AIM OF THE TASK:
Copy out the records in full, word for word, without pictures.

(Stored records)
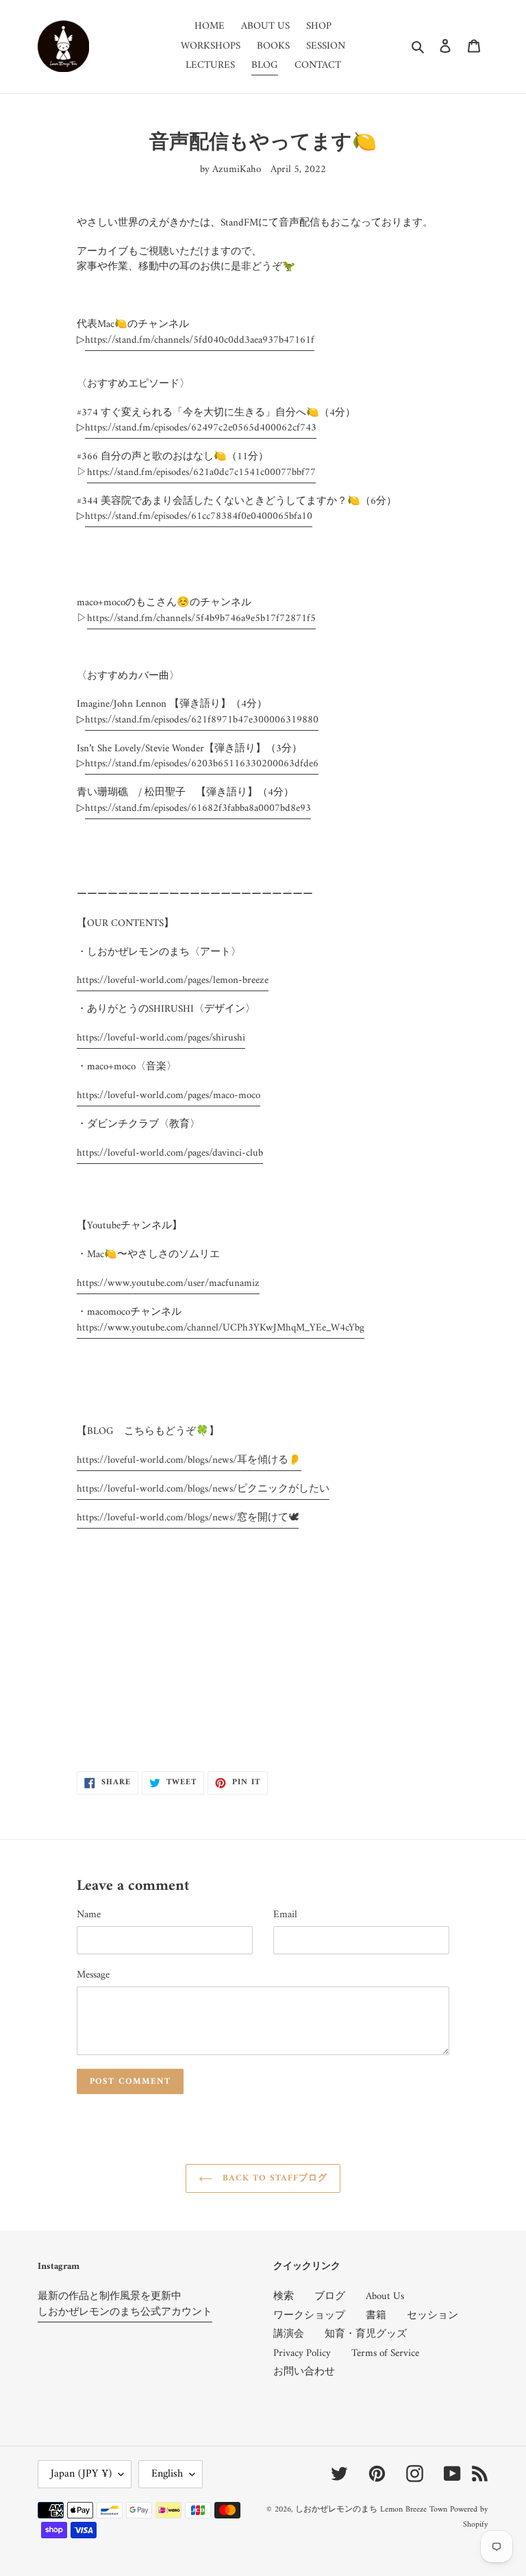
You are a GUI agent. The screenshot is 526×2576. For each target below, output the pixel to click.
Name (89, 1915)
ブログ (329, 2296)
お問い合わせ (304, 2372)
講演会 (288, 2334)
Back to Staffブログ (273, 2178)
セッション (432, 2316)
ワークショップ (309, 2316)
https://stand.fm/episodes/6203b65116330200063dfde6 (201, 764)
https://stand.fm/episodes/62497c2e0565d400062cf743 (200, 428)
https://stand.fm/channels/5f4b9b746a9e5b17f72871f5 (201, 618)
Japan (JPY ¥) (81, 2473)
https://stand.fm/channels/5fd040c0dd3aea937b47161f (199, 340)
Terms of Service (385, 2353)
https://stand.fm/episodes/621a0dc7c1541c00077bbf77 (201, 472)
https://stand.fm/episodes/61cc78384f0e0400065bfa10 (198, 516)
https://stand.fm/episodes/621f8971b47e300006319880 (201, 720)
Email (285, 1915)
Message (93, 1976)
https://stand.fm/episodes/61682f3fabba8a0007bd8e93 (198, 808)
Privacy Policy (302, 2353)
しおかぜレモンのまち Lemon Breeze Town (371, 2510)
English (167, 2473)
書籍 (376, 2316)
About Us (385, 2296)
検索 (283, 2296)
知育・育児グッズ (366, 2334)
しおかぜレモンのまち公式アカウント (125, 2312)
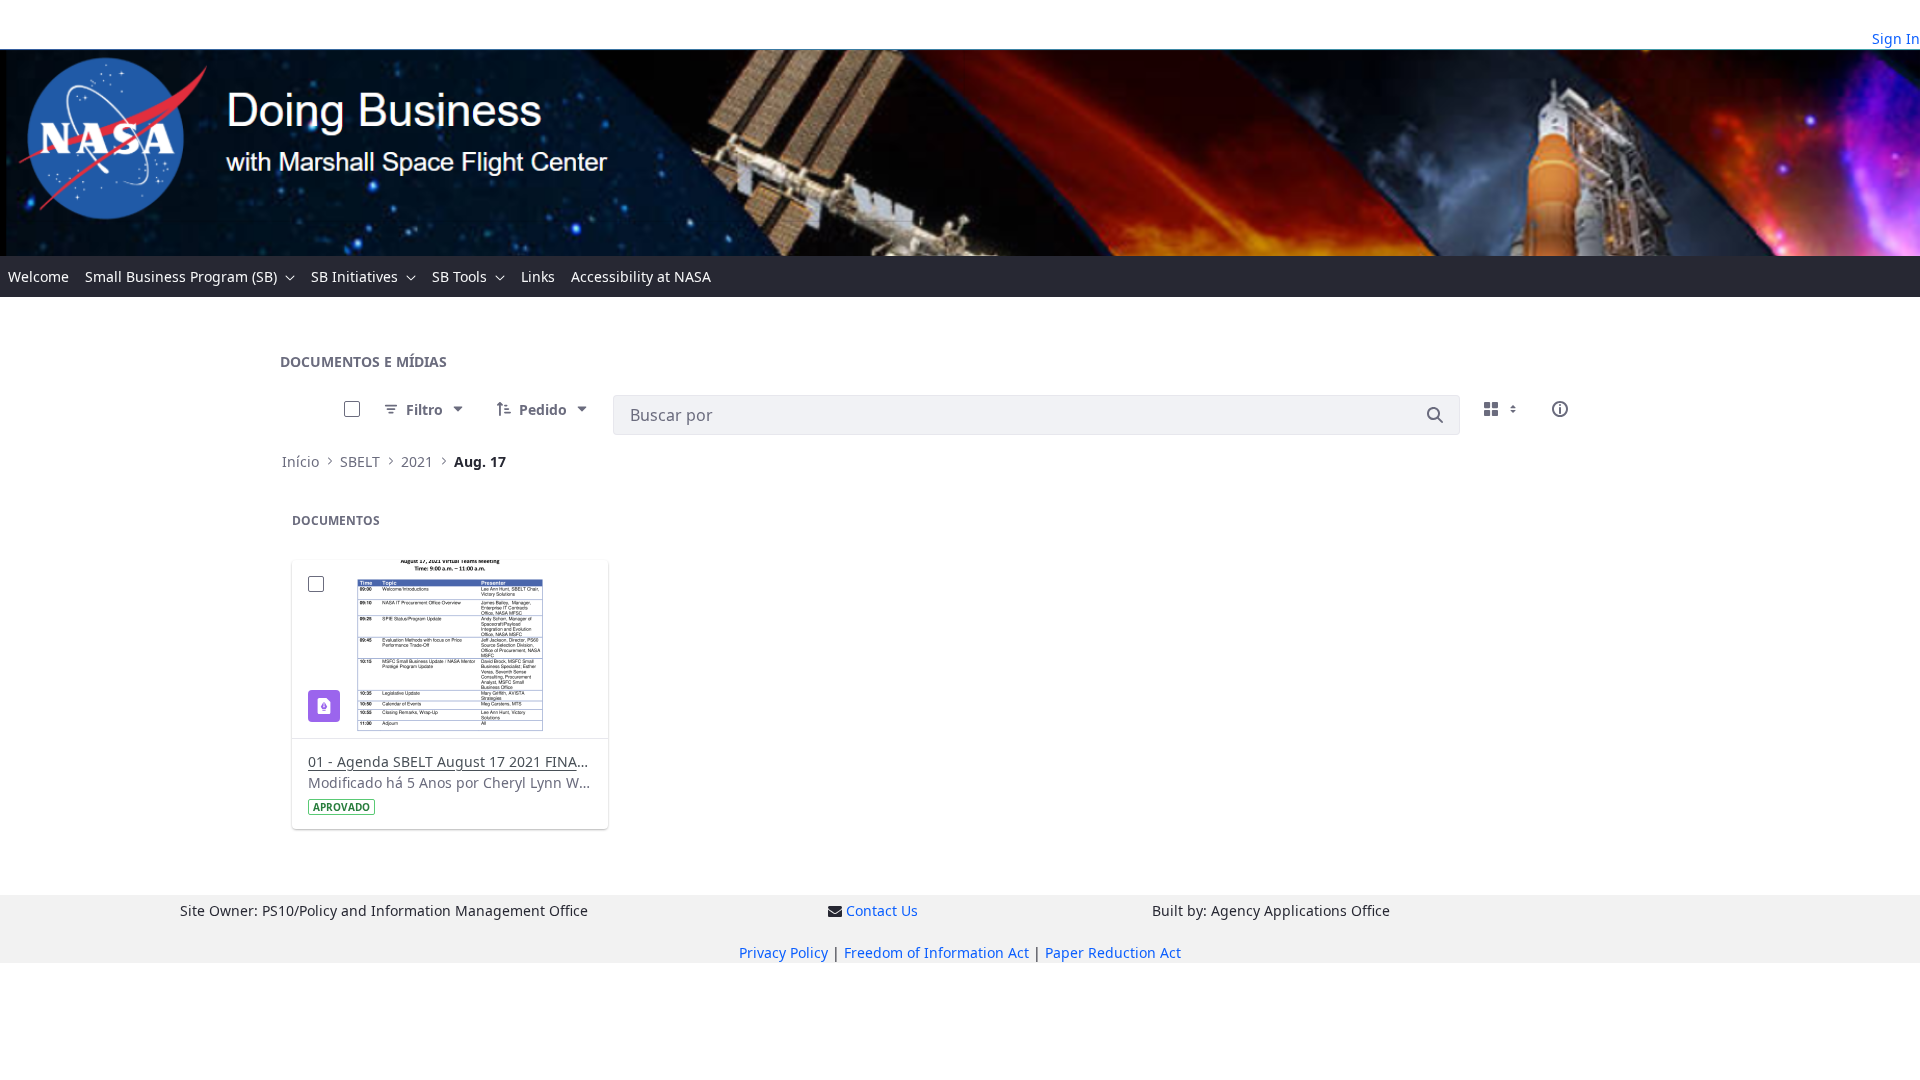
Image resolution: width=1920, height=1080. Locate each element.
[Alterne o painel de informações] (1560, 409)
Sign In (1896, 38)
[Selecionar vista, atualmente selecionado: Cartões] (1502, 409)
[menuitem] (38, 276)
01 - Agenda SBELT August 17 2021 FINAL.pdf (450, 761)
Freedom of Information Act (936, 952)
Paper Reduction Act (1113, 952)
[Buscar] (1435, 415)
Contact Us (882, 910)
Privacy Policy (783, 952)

EXERCISE OUTPUT:
You are a GUI agent. The screenshot is 526×2576. For each target below, output the pixel to click.
Name (89, 1915)
ブログ (329, 2296)
お問い合わせ (304, 2372)
講演会 (288, 2334)
Back to Staffブログ (273, 2178)
セッション (432, 2316)
ワークショップ (309, 2316)
https://stand.fm/episodes/6203b65116330200063dfde6 (201, 764)
https://stand.fm/episodes/62497c2e0565d400062cf743 (200, 428)
https://stand.fm/channels/5f4b9b746a9e5b17f72871f5 (201, 618)
Japan (JPY ¥) (81, 2473)
https://stand.fm/channels/5fd040c0dd3aea937b47161f (199, 340)
Terms of Service (385, 2353)
https://stand.fm/episodes/621a0dc7c1541c00077bbf77 (201, 472)
https://stand.fm/episodes/61cc78384f0e0400065bfa10 (198, 516)
https://stand.fm/episodes/621f8971b47e300006319880 (201, 720)
Email (285, 1915)
Message (93, 1976)
https://stand.fm/episodes/61682f3fabba8a0007bd8e93 (198, 808)
Privacy Policy (302, 2353)
しおかぜレモンのまち Lemon Breeze Town (371, 2510)
English (167, 2473)
書籍 (376, 2316)
About Us (385, 2296)
検索 (283, 2296)
知育・育児グッズ (366, 2334)
しおかぜレモンのまち公式アカウント (125, 2312)
Image resolution: width=1920, height=1080. Locate each element.
[Alterne o painel de informações] (1560, 409)
Sign In (1896, 38)
[Selecionar vista, atualmente selecionado: Cartões] (1502, 409)
[menuitem] (38, 276)
01 - Agenda SBELT August 17 2021 FINAL.pdf (450, 761)
Freedom of Information Act (936, 952)
Paper Reduction Act (1113, 952)
[Buscar] (1435, 415)
Contact Us (882, 910)
Privacy Policy (783, 952)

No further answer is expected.